**Exercise prompt**
Please restate the entire listing verbatim.

**Material provided**
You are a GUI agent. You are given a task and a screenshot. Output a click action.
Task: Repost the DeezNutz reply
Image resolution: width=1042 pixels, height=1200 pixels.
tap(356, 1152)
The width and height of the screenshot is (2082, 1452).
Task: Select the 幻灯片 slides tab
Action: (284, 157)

**Problem solution**
You are a GUI agent. You are given a task and a screenshot. Output a click action.
Task: Repost the DeezNutz reply
Image resolution: width=1042 pixels, height=1200 pixels.
tap(356, 1152)
The width and height of the screenshot is (2082, 1452).
Task: Select the 幻灯片 slides tab
Action: (284, 157)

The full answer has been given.